▸ Extracted text
What is new in this plan?

The focus of the Global Action Plan is now on ‘universal eye health’: all people should enjoy access to the best quality eye care without the risk that paying for such care will impoverish them.

The plan also sets a specific target of a reduction of 25% in the prevalence of avoidable visual impairment by 2019 (compared to the baseline in 2010). In principle, universal eye health involves the following:

  • offering comprehensive eye care services (for eye health promotion, prevention, treatment, and rehabilitation)
  • integrating eye health into the wider health system
  • providing access for everyone, including the poor, minorities, and the disabled
  • ensuring that payment for services does not prevent access. Services should be free for the poorest – whether by means of fee waivers or national health insurance.

In practice, however, there are many challenges. These include:

  • serious shortages in trained personnel, particularly in Africa
  • low rates of surgery and irregular outreach to the poorest and rural populations
  • treatment costs that are too high for many poor and marginalised people
  • barriers, such as transport, lack of appropriate technologies and discrimination. These barriers make it difficult for vulnerable groups of people (the poor, minorities, the disabled, and women) to have access to eye care

User fees

User fees in public health facilities are a barrier to access and a major obstacle to achieving universal health coverage. To address this barrier, many countries have introduced exemption policies, such as free health care for children or other groups. Other countries have introduced national insurance schemes to help cover the costs of eye care.

Making progress

In Africa, Ghana’s National Health Insurance System now covers most ocular diseases, and almost every district has an ophthalmic nurse.1 Burkina Faso has made children under five exempt from paying health care fees. As a result, the number of children attending at health facilities has increased six-fold. It is estimated that this could save the lives of around 20,000 children every year, at a cost of just £3 per child per year.2

In the Eastern Mediterranean Region, Jordan and Saudi Arabia are replacing inflexible hospital-based programmes with comprehensive community-based screening initiatives. Saudi Arabia has incorporated prevention of blindness into its new primary health care policy with a dedicated budget line and training schedule.

▸ Supplied entries
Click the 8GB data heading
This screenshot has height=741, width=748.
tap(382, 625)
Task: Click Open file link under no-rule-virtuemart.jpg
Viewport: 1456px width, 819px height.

---

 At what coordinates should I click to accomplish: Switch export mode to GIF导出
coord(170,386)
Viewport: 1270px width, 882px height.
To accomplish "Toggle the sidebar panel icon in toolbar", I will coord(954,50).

* * *

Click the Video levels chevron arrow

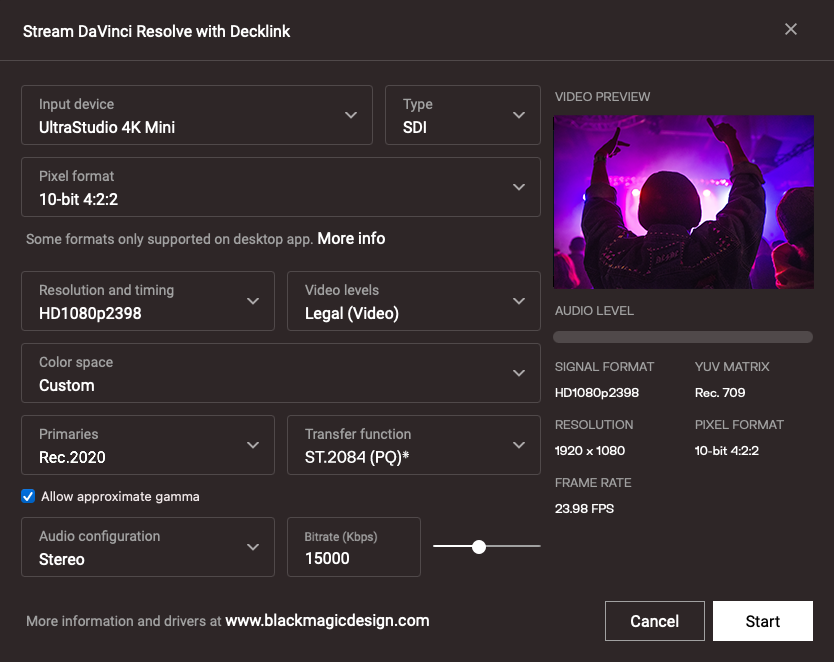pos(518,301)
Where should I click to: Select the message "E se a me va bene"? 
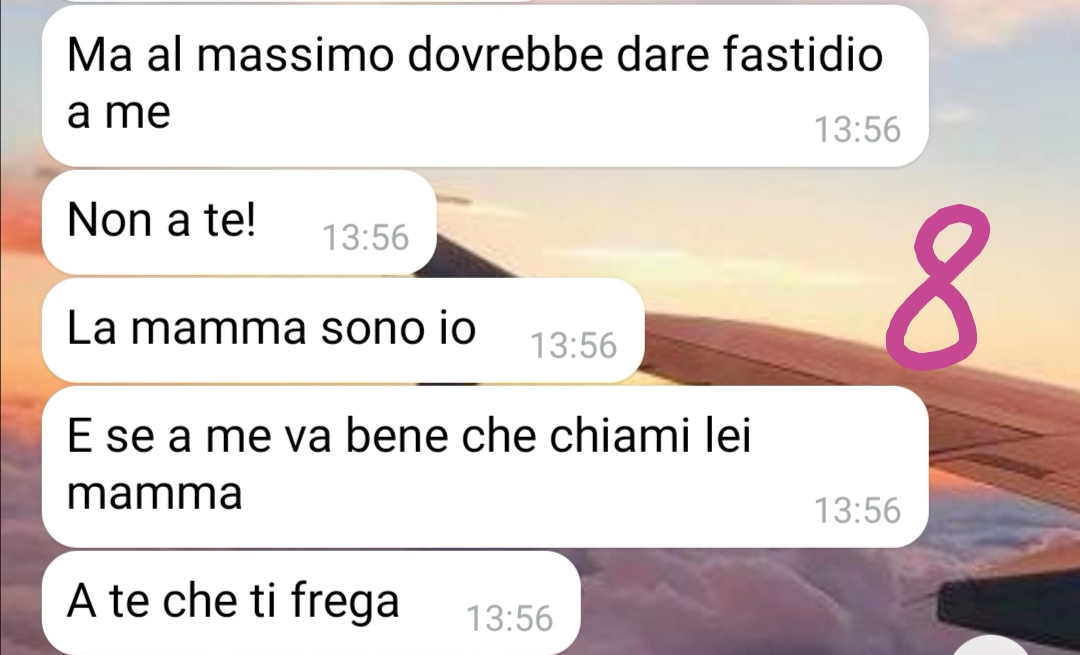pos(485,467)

▸ Task description
Please continue the text on the global eye health action plan from after its last sentence, about Saudi Arabia's primary health care policy. The records are not needed for this.

▸ Answer space
In Europe, an indicator on eye health was included in England’s Public Health Outcomes Framework in 2012 to track the rates of three major causes of avoidable sight loss (glaucoma, macular degeneration and diabetic retinopathy).

In Latin America, the government of Chile (where 70% of the population is not covered by private insurance) guarantees universal eye health coverage, for example by paying the fees in full if the patient is unable to afford care. In areas where government institutions cannot provide care, private organisations offer services that are paid for by government.

Source

http://www.iapb.org/news/new-iapb-report-‘universaleye- health’-launched-world-sight-day

References

1 Potter, A., Debrah, O., Ashun, J., Blanchet, K., 2013, Eye Health Systems Assessment (EHSA): Ghana Country Report, Ghana Health Service , Sightsavers, International Centre for Eye Health.

2 Yameogo, P. Blanchet, K. Etude de faisabilité de l’exemption du paiement des soins curatifs chez les enfants de moins de 5 ans au Burkina Faso, Ministry of Health, Burkina Faso

Time to reflect

  • Has your country adopted the Global Action Plan? If it is a WHO Member State, then it has: visit www.who.int/countries/en/ to see if your country is listed.
  • What is needed in your district or country in order to provide Universal Eye Health?
  • Who are the decision makers who can act to make these changes?
  • What can you do to ensure access to eye health care for women, people with physical, sensory, and mental disabilities, the poor, people who are unemployed or in the informal sector, and/or refugees?